Yes, there will be people who will abuse the system. There will always be people who are going to try to end run it. But, overall, there will be a lot of exchange and that is a good thing.

There is a lot of public data out there, not all from institutions, but individual scientists and scientific groups, who have put their data out into the public domain already. And we have been the beneficiaries of that for many years.

A young scientist at the Neuro, Yasser Iturria-Medina, took that data, a lot of Alzheimer’s Disease data, and he analyzed it in some very creative ways. He came up with a completely new insight into the underpinnings of the disease. He’s actually taken it one step further and, just last week, published a paper on fingerprinting individual profiles that will allow us to customize an intervention for each individual. That’s all coming from publicly data that we never collected.

On the other hand, we’ve been contributors to open science. Over many years, we collected a particular dataset called Big Brain, which is a very large digital dataset of the human brain. We put it in the public domain and 25,000 groups have downloaded that data around the world. We have no idea what most of them are doing with that data and that’s OK because that data will help generate many, many publications that will be good for society.

Guy Rouleau: When I go around to other institutions, most people think I’m crazy to do this. It is kind of heretical to the way we were raised. However, if you look at young people now, they are already all onboard. They believe in this. They say “sharing and propagating information, this is great.”

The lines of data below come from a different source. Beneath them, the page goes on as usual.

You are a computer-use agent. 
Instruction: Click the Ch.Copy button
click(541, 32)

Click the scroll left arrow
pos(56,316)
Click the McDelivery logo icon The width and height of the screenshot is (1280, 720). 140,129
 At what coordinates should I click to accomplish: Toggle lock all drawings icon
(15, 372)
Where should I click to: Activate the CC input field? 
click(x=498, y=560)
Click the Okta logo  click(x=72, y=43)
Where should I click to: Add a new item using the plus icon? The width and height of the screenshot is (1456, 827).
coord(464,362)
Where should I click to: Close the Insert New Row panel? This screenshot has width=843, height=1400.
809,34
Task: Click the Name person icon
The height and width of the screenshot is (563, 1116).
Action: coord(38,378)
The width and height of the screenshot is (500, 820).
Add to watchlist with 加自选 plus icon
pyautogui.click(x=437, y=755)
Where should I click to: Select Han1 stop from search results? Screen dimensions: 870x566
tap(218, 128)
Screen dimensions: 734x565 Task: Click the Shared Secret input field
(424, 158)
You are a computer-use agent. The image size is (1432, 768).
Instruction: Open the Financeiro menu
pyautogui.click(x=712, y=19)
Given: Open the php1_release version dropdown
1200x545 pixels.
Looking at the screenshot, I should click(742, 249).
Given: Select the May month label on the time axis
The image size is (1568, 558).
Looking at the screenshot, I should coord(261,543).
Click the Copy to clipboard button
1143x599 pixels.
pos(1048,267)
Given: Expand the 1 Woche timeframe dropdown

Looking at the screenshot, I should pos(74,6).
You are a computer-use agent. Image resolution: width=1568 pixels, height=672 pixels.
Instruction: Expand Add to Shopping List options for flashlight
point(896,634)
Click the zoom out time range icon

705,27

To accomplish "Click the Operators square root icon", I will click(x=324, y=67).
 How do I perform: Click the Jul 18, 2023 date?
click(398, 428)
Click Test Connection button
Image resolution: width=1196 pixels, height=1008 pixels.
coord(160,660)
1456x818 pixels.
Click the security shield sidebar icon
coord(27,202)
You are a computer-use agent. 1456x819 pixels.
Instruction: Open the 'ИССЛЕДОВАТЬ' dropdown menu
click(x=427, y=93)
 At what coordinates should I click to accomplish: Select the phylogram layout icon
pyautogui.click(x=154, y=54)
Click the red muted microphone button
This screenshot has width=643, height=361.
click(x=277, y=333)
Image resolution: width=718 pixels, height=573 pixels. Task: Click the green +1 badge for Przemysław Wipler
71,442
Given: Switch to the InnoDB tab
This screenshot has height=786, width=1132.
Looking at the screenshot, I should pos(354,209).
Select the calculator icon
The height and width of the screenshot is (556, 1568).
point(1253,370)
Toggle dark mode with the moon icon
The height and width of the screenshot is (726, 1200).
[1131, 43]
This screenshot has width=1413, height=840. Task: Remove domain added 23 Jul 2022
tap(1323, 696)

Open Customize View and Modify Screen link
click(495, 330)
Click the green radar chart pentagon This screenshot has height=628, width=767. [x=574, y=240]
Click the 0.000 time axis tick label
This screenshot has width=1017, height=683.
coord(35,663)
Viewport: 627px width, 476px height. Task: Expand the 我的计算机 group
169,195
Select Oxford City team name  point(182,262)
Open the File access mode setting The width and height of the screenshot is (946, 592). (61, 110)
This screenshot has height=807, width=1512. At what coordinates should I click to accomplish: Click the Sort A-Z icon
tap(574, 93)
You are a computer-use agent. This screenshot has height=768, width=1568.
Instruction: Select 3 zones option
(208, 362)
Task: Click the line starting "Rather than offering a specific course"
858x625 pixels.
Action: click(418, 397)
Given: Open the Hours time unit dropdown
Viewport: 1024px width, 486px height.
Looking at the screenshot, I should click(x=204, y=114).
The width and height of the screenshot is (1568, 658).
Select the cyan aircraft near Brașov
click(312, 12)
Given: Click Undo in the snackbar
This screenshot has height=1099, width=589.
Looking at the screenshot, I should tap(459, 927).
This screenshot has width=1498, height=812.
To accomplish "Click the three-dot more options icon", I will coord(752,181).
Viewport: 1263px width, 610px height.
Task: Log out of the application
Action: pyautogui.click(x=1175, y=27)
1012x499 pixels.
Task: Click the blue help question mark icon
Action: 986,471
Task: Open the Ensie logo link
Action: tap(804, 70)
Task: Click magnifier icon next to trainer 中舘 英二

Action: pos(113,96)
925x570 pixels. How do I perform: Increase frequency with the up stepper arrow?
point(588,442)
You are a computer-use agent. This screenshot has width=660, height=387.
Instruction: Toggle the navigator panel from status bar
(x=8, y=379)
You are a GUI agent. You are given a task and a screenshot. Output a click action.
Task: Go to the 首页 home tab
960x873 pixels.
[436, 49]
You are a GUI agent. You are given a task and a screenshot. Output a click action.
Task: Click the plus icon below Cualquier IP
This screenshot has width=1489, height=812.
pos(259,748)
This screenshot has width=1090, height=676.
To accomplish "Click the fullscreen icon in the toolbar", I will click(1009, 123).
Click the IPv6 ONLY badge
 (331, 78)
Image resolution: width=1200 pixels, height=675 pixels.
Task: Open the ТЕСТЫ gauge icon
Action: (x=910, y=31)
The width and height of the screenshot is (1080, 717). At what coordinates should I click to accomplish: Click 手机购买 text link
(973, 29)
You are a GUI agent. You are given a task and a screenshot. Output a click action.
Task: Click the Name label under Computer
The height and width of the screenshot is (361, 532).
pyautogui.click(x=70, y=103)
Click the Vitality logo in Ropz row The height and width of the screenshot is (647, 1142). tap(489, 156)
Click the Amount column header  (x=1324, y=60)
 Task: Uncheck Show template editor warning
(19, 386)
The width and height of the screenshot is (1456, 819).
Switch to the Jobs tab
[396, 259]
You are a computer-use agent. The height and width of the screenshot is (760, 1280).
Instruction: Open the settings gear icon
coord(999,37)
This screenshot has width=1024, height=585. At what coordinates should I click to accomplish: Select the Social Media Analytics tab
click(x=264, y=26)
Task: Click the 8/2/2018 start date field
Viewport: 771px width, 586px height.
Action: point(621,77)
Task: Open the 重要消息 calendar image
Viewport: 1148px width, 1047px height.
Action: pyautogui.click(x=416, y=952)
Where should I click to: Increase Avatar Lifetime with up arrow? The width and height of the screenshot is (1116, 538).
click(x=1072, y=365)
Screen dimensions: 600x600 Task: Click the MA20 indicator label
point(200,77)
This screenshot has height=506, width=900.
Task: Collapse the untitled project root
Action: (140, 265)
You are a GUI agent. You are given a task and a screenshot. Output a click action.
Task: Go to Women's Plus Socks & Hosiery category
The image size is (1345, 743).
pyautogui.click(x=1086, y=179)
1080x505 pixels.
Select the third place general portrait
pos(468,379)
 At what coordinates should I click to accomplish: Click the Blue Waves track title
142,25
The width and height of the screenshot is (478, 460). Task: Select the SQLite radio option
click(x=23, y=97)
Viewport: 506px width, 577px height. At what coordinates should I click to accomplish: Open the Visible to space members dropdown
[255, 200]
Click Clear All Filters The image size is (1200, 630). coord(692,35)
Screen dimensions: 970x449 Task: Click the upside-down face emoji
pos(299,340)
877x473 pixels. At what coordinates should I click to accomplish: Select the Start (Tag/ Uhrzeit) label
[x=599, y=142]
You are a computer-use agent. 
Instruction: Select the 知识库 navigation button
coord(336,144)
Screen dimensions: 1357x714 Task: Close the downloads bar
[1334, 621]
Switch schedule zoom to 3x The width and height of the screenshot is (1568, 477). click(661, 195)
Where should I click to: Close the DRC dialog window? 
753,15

Question from the audience: Are you trying to change the corporate world?

Guy Rouleau:  I don’t think we’re changing the corporate world, but we are adopting things that will have some effect on the corporate world.

This is basically the consequence of the internet and of being able to deal with large data sets and be able to share. What we want to do now would have been impossible 10 years ago. We’re just one manifestation of the changing world due to the increasing interconnectivity of people.

We’re not changing, but tweaking, the corporate world.

Question from the audience: In parallel to open science there are also open scientific contests, that are often won by people outside academia. Where will we see a merging of the world of open science and the world of science driven by incentives?

Alan Evans: The practice of science is changing before our eyes.

The data is out there. Who would have thought, as an example, that Wikipedia would have succeeded? If I told you that we were going to build a digital encyclopedia that anybody can write it, you would have thought it was a recipe for chaos.

But there are all kinds of checks and balances from the community and good stuff emerges.

The same kind of principals attend open science. All the data will be out there in one form or another. Lots of people will analyze it. Some people will do bad science but the community will correct them. It will bootstrap its way along.

It’s no longer the monolithic paper. Somebody puts a paper out there and it takes so much time for somebody else to collect another dataset and either agree with or refute that data – that takes years.

Now you have a situation in which hundreds of people can analyze that data – and the preponderance is the good stuff will rise to the top, like Wikipedia.

We’re not selling this, we’re just trying to hang on by our fingertips to something that is happening anyway. The digital revolution is upon us. Get on this train or be under it.